Convert the records below, from the line containing "Top (239, 177)" through the line containing "employing (771, 282)", into a JSON list of strings with one string per line and no blank lines.

▸ Records for this exercise
┌──
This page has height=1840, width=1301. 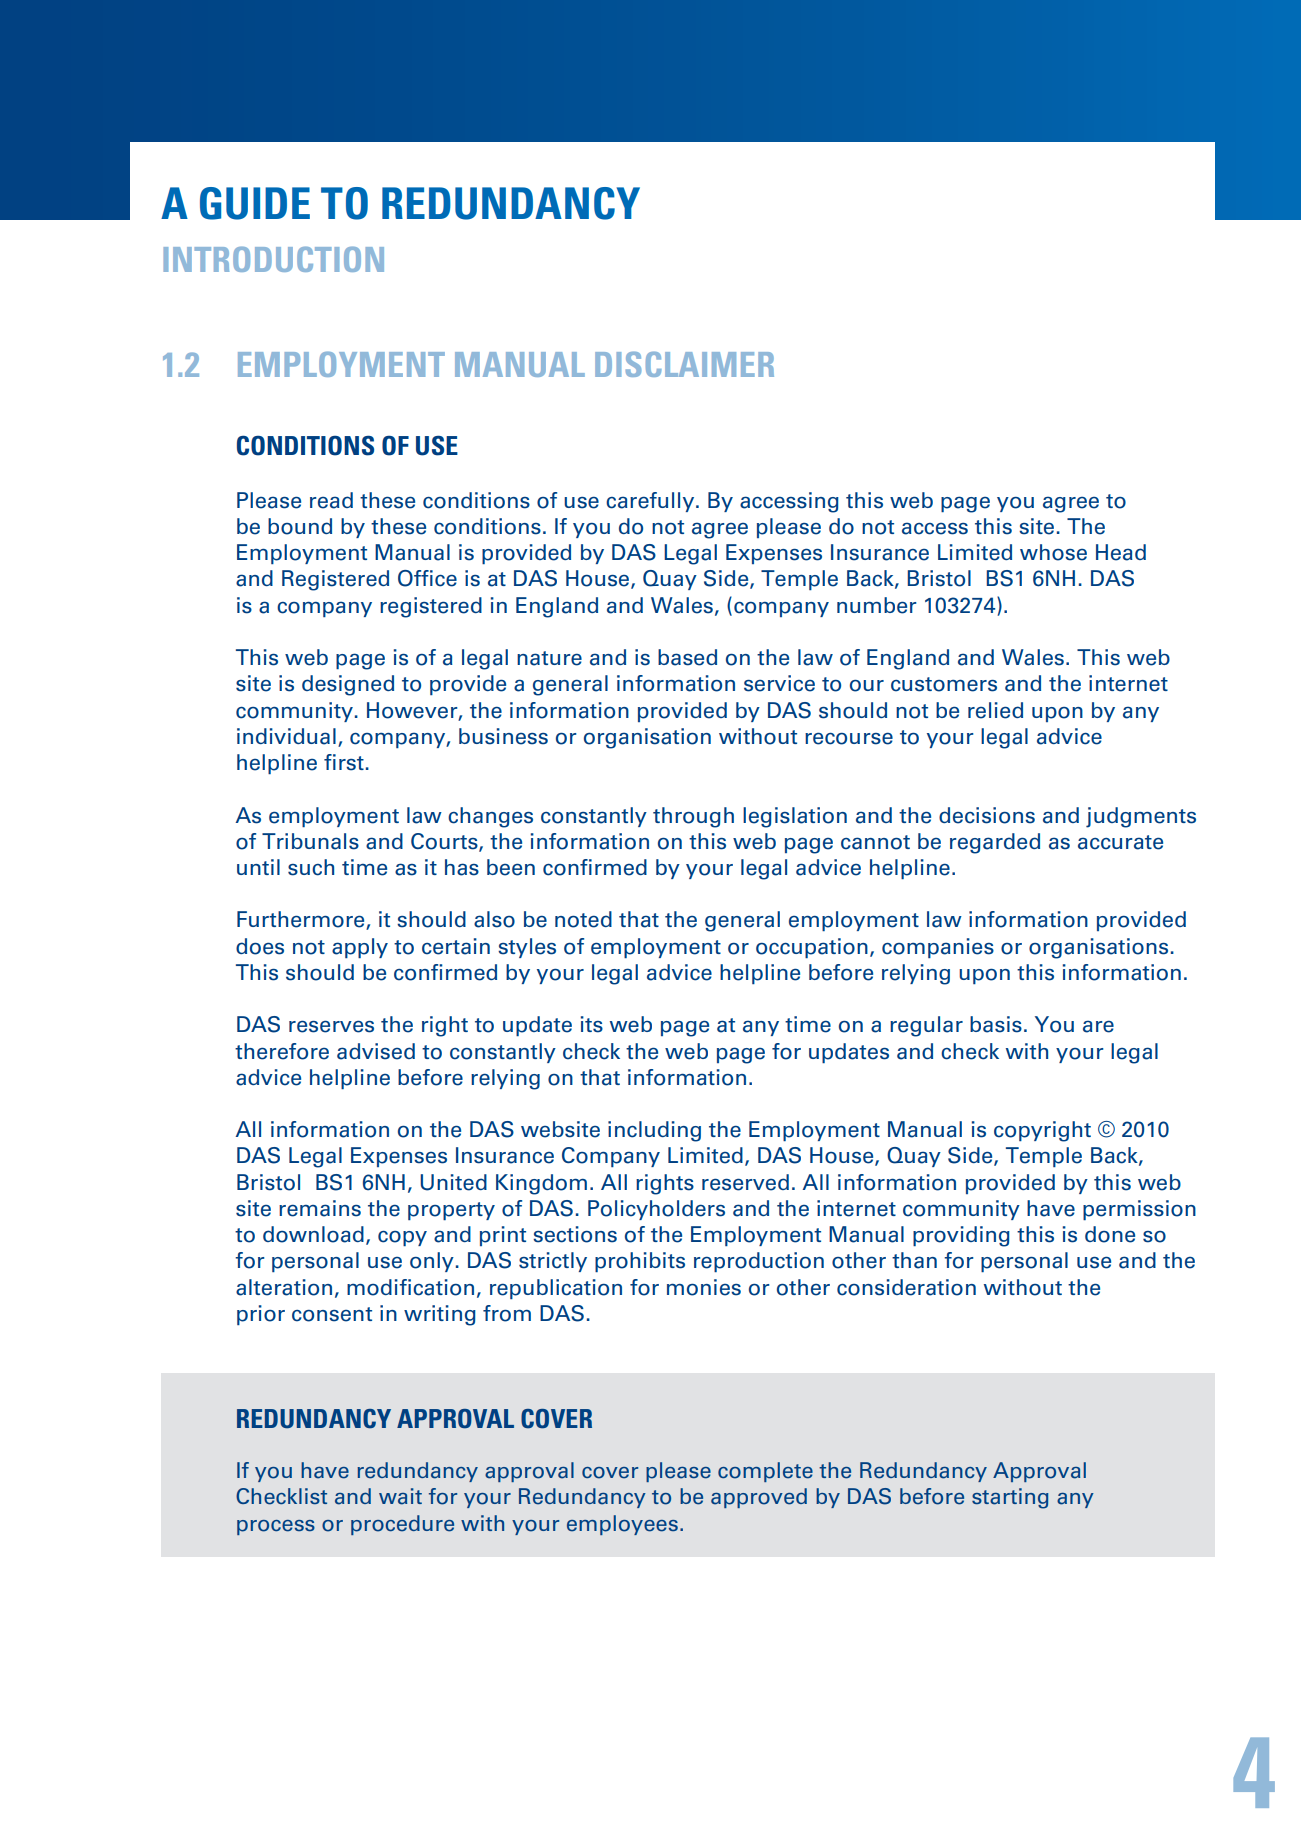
└──
┌──
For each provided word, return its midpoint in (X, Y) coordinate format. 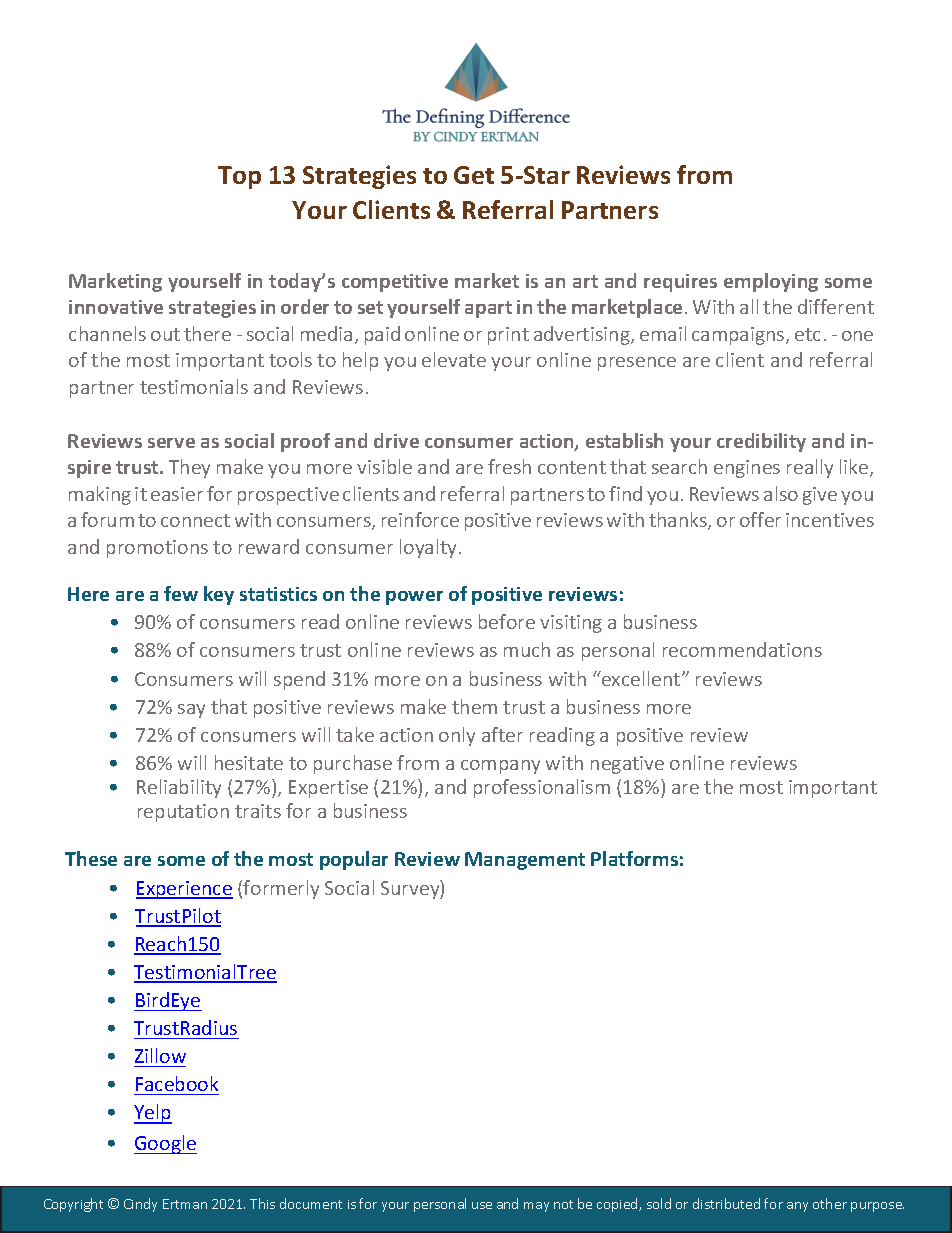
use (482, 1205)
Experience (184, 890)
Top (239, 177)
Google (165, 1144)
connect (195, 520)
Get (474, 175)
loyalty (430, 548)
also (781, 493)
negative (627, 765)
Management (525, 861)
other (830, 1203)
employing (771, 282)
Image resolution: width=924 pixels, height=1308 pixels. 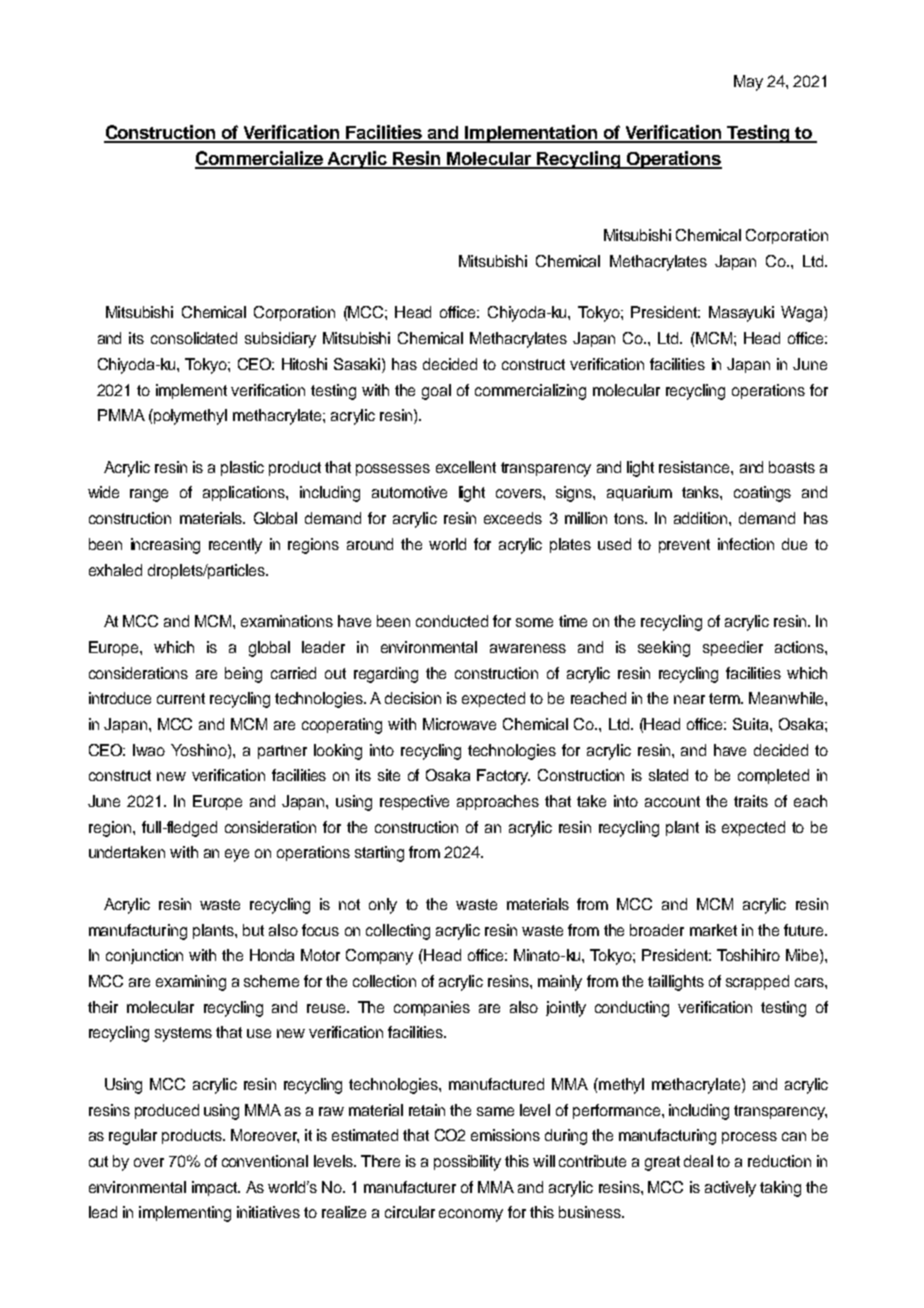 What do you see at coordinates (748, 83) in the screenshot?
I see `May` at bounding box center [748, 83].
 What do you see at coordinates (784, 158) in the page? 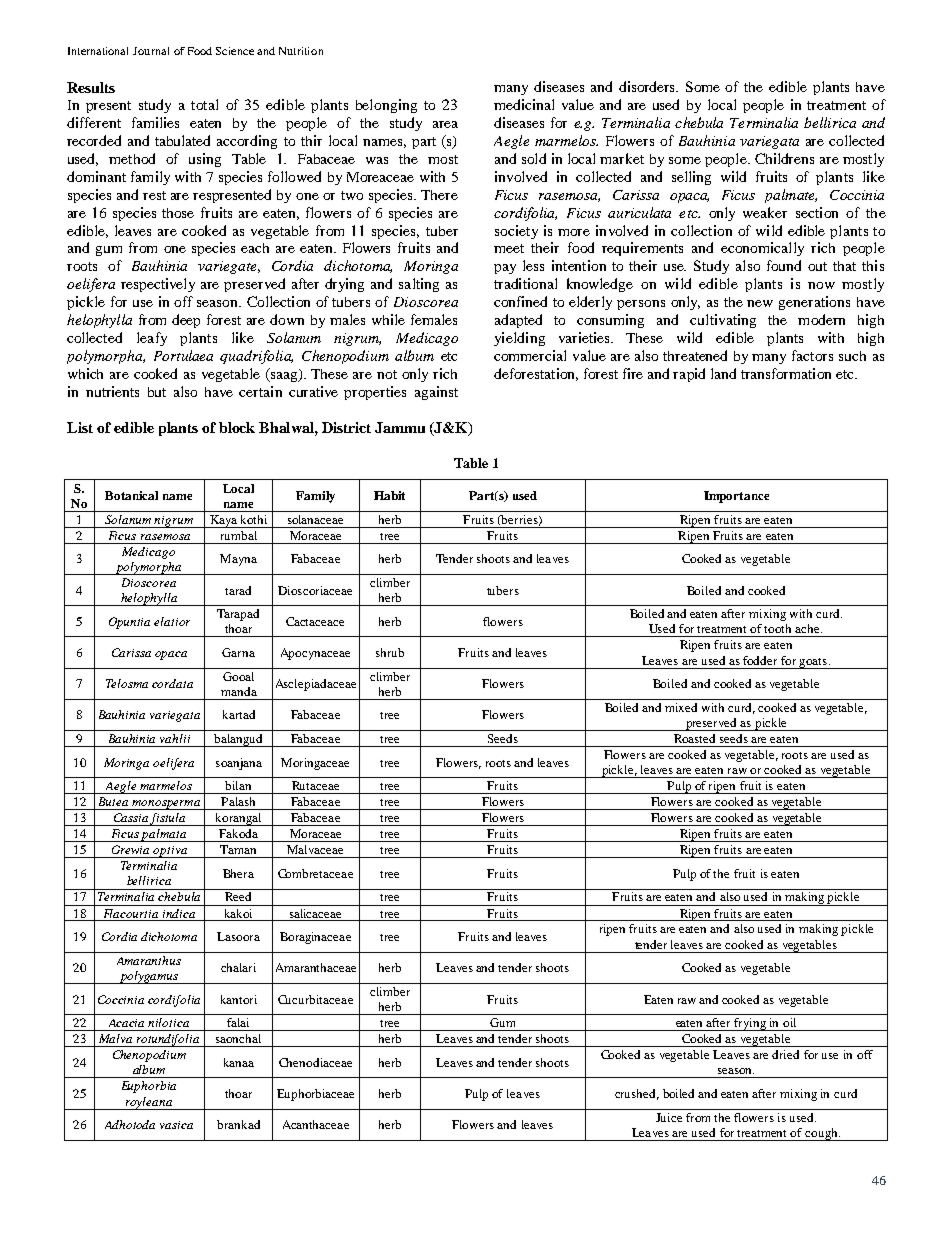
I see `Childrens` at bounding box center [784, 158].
└──
┌──
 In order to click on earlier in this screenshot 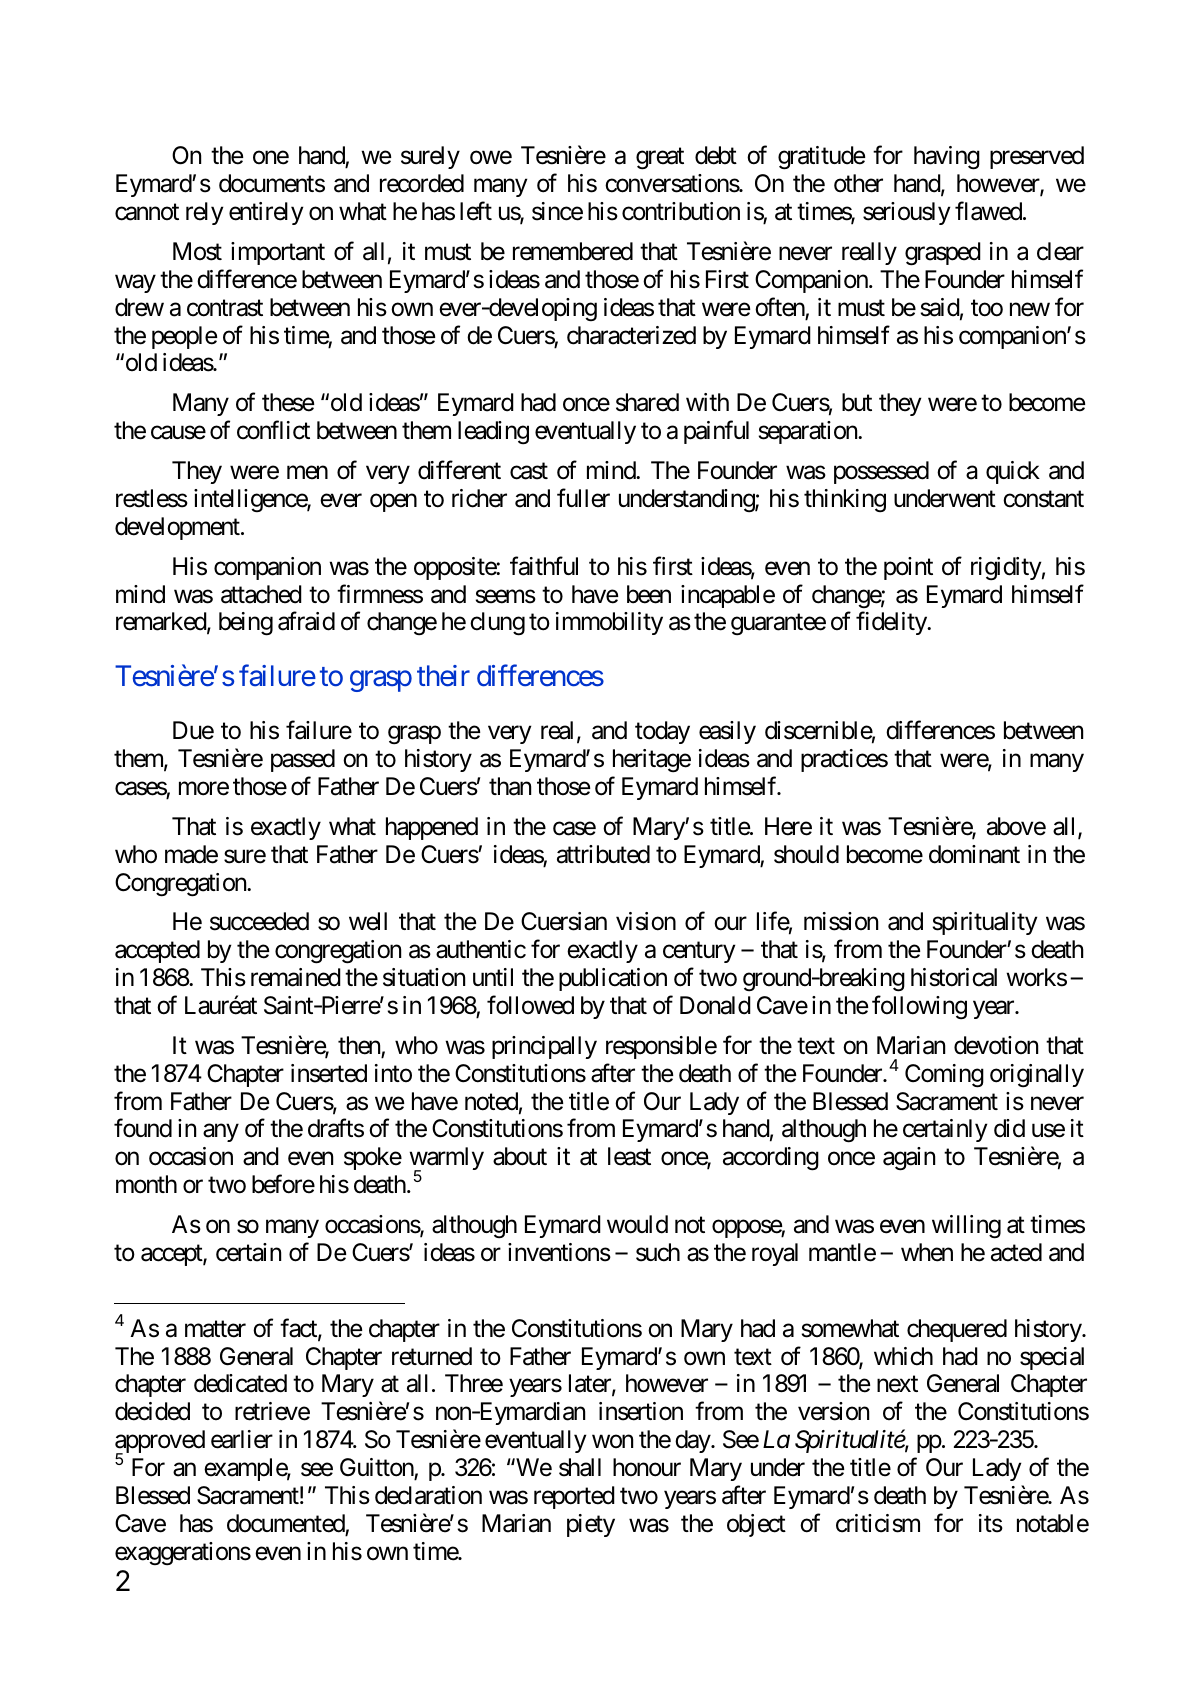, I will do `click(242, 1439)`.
└──
▸ Written answer
[
  "Top (239, 177)",
  "Google (165, 1144)",
  "connect (195, 520)",
  "Get (474, 175)",
  "loyalty (430, 548)",
  "also (781, 493)",
  "negative (627, 765)",
  "Management (525, 861)",
  "other (830, 1203)",
  "employing (771, 282)"
]